Garaudy, İbn Arabî’nin, İslam’ın tevhide dayalı temel prensibinin en üst ifadesini vererek, her şeyde, Kur’an’da, tabiatta, tarihte veya insanın derununda, Allah’ın bir ayetini gören bu birlik prensibiyle davranan bütünleştirici peygamberî anlayışı dillendiren filozof olduğunu dile getirir. Böylece özetle diyebiliriz ki o, iman ile amelin yani fikir ile eylemin, birleştirici bütünleştirici görevini şöyle tanımlar:
İman ilmin iç yönüdür. “Eylem (amel) imanın dışa vurumudur, imanı açığa çıkarır ve sergiler. Amel onu harekete geçirir ve körükler.” şeklinde ifade eden İbn Arabî’nin nebevi felsefeye katkısıyla, İslam’ın İbrahimî geleneğe katkısı birdir (Garaudy, 2014, s. 164).
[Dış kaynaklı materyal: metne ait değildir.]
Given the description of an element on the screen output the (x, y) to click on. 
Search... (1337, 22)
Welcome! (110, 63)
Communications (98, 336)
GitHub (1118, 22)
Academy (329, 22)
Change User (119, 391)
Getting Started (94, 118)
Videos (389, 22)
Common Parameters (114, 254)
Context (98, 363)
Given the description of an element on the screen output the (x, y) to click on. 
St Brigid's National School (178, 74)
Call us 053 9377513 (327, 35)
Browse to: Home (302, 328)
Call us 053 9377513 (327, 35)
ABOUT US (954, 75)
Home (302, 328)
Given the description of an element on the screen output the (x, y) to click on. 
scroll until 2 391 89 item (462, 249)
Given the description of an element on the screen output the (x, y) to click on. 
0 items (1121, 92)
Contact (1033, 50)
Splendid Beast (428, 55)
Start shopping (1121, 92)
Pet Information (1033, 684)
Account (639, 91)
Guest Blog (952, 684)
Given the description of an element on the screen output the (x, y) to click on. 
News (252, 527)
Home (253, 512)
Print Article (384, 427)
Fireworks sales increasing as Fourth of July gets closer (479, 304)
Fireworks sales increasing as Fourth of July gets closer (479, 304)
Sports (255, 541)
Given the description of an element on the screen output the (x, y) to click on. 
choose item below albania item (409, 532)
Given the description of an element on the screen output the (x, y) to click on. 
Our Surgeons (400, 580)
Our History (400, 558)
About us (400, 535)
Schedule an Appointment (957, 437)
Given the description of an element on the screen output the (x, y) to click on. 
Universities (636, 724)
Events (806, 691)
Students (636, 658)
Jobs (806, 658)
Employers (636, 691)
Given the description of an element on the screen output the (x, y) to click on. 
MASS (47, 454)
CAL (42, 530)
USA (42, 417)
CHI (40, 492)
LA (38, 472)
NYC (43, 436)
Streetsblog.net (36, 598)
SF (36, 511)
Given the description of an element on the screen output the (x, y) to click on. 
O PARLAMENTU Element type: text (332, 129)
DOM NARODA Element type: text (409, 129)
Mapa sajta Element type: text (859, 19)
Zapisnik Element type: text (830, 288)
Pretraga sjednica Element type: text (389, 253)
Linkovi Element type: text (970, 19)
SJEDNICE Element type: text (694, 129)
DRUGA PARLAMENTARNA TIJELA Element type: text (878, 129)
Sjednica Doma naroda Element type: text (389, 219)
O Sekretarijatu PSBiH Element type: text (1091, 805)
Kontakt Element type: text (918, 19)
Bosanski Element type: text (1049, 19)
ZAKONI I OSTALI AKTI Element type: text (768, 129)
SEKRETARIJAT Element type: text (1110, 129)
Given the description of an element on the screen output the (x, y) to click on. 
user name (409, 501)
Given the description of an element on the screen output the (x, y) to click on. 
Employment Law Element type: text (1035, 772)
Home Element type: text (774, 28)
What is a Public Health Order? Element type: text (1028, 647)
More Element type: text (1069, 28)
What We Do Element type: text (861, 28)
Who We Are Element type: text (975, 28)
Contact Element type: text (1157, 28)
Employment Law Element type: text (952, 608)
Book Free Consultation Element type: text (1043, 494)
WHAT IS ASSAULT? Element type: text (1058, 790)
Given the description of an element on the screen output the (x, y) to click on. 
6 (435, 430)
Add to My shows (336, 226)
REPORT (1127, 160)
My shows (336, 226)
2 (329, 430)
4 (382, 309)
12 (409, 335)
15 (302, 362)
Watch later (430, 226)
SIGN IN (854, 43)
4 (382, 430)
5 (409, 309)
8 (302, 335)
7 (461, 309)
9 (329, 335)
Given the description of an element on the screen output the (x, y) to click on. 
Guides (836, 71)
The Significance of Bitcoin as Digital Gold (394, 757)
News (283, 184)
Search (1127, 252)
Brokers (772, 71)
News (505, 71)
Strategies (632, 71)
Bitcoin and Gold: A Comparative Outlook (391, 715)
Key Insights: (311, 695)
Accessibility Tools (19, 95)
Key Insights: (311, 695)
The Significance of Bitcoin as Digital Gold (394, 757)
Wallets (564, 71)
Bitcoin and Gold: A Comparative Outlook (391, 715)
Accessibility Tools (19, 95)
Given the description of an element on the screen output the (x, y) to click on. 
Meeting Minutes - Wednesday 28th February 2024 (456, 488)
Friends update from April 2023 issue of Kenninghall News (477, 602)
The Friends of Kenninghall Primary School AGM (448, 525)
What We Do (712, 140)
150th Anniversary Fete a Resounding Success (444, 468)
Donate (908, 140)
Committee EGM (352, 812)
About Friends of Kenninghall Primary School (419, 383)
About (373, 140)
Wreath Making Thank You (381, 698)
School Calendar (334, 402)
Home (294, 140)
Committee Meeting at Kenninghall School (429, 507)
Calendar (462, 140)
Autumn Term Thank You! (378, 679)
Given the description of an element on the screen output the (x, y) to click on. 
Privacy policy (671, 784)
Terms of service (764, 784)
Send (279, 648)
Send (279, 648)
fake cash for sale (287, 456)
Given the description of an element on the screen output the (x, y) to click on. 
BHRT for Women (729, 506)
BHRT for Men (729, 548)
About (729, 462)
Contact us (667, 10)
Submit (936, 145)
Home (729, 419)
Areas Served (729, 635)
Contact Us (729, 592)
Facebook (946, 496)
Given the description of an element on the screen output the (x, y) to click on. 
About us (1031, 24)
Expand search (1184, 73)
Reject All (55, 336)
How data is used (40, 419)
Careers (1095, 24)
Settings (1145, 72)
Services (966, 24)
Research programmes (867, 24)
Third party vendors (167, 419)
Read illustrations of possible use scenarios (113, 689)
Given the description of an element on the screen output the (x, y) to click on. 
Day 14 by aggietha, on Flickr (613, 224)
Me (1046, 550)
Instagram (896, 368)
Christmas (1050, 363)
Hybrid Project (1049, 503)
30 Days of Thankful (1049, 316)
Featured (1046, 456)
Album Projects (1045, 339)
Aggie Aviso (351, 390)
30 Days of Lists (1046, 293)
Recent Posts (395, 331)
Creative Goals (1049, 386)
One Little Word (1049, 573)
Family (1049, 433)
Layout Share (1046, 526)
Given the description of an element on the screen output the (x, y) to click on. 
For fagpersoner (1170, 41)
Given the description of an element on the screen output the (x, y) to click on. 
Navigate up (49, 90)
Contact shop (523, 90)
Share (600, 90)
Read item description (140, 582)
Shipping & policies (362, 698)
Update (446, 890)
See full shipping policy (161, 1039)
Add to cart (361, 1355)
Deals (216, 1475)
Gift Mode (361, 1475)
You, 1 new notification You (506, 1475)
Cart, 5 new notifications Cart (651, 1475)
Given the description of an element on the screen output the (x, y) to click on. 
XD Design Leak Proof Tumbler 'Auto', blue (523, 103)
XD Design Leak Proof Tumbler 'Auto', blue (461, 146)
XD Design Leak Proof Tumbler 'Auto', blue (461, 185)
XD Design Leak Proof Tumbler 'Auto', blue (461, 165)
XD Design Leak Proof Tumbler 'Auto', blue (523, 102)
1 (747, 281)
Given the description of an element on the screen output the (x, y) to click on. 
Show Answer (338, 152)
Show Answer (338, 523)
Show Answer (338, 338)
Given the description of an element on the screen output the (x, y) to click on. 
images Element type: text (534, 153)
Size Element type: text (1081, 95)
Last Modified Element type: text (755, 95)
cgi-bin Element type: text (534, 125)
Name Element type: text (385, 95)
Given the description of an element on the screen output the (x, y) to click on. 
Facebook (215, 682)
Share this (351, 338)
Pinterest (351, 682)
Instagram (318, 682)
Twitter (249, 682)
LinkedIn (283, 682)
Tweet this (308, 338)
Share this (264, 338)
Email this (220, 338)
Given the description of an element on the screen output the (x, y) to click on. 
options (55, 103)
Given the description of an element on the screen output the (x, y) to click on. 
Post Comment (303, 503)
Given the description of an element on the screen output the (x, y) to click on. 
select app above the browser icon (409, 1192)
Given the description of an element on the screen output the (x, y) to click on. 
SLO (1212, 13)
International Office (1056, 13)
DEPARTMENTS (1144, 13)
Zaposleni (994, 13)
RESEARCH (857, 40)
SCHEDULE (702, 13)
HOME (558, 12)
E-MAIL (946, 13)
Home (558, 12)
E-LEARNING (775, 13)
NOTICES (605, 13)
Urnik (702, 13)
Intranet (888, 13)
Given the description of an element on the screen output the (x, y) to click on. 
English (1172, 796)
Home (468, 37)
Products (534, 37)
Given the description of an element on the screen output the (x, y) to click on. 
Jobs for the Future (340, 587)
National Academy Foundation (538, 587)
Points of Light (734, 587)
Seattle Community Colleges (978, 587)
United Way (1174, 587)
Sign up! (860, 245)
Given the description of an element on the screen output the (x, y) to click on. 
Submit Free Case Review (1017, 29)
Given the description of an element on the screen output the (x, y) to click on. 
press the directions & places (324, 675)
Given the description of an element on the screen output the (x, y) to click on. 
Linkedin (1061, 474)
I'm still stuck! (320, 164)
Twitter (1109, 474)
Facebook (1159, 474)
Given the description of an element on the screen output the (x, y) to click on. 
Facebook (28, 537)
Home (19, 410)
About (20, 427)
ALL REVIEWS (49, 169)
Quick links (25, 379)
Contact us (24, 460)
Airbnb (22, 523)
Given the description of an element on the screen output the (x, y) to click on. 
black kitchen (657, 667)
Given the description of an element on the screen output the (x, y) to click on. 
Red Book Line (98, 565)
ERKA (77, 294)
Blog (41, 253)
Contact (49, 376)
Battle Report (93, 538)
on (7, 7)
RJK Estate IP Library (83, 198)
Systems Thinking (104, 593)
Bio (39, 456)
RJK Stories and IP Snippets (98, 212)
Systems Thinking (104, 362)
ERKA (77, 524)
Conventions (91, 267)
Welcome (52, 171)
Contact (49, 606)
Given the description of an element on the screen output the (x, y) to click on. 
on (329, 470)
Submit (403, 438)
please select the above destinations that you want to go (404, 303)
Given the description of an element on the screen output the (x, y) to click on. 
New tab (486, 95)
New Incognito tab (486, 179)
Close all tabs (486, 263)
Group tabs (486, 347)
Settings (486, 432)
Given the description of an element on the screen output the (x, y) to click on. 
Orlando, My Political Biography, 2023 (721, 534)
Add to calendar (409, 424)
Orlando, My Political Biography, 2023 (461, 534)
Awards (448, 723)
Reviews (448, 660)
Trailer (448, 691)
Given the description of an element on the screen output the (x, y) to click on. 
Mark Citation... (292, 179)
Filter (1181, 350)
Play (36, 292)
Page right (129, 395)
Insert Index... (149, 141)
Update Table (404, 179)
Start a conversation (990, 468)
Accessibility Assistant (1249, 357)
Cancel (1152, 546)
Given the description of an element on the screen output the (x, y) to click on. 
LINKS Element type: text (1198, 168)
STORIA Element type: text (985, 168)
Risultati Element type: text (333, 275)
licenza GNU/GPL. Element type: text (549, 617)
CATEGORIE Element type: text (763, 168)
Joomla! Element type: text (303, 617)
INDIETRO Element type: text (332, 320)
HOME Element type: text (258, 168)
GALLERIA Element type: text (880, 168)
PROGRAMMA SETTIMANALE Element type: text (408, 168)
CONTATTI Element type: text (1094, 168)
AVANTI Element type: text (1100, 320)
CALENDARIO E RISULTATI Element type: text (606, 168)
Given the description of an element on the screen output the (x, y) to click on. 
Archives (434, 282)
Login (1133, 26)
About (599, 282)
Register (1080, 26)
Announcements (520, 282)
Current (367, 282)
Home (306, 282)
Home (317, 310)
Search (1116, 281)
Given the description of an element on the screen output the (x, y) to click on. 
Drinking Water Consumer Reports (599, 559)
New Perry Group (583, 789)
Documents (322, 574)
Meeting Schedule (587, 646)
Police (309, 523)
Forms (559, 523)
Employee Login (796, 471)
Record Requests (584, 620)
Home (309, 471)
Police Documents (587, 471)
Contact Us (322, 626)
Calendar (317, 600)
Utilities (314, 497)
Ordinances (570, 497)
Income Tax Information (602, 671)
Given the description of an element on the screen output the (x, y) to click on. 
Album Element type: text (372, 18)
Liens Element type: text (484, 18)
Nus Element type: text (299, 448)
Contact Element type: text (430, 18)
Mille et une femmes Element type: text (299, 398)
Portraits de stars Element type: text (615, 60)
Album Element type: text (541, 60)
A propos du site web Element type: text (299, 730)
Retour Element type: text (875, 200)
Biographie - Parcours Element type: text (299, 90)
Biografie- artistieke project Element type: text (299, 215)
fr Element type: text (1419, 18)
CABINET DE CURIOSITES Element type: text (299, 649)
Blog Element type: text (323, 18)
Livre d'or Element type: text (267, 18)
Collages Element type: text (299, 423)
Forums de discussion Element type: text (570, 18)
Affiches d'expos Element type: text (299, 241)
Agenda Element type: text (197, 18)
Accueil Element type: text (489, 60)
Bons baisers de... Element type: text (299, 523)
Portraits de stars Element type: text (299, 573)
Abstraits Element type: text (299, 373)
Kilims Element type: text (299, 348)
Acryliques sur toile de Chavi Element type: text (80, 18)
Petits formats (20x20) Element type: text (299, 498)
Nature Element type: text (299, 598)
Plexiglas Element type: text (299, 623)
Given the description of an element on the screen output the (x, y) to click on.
Antik Yunan (Grek) felsefeleri ve onun kör bir taklidi olmaktan öte gidemeyen Batı felsefelerinde paranteze alınan Tanrı anlayışı ile insanın önce tabiattan sonra da yaratıcısından koparılışını dışarıda bırakmak kaydıyla Garaudy, felsefenin gerçek bilgelik olduğunu, bilgeliğin ise her yeri ve her şeyi yöneten düşünceyi tanımak olduğunu savunmaktadır (Garaudy, 1989, 31). Böyle bir tanımın içerisinde aslında o kendi muhayyilesindeki din tanımını da yapmakta; felsefenin din ile olan yakın münasebetini vurgulamaktadır. Çünkü o, başlangıcından bu yana bütün dinlerin aynı kaynaktan geldiğini ve aynı sorulara cevap veren ilahî mesajlar içerdiğini düşünmektedir. Garaudy için, bütün bilgelikler ve bütün dinler farklı yollardan, insanlara bütünle, anlamla ve yaratılışla olan bağlarını geri verme şeklindeki hayatî görevini yerine getirdiler. İnsanlığın, hayatın anlam ve gaye boyutlarına yaptığı düşünsel yolculukta; inanma gereksiniminin karşılandığı ölçüde bu boyutlarını yakalayabileceğini düşünmektedir. Aşkın olanın tarihe anlık müdahalesi ya da nihai olanın tarihe inişi diye tanımladığı şeriatın/vahyin (dinin), bu kapsayıcı özelliğine değinirken dinin felsefeyle aynı kaçınılmaz ihtiyaçtan doğan özüne işaret etmiştir.
Garaudy, İslam filozoflarının, insanın aşkın boyutunu yok sayan Grek felsefesinden ne kadar sıyrılırlarsa nübüvvet felsefesini o kadar diriltebileceklerini; ancak nübüvveti insanlığın temel boyutu olarak kabul eden İslam felsefesinin insanlığa anlam ve gayelerle kuşanmış aşkın boyutunu yeniden teslim edebileceğini düşünür. İnsanın doğayla ve tek gerçeklikle münasebeti hakkında konuşurken varlığı kategorilere ayıran Batı icadı felsefelerin, düşünen varlık “suje” ve düşünülen varlık “obje” diye niteleyen düalist yaklaşımlarını (Descartes: düşünüyorum o hâlde varım, düşünen bir şeyden başka bir şey değilim), kötürüm olarak değerlendirmekte ve bu düalist dünya tasavvurunun insanı tabiattan, aşkın boyutundan kopardığını söylemektedir.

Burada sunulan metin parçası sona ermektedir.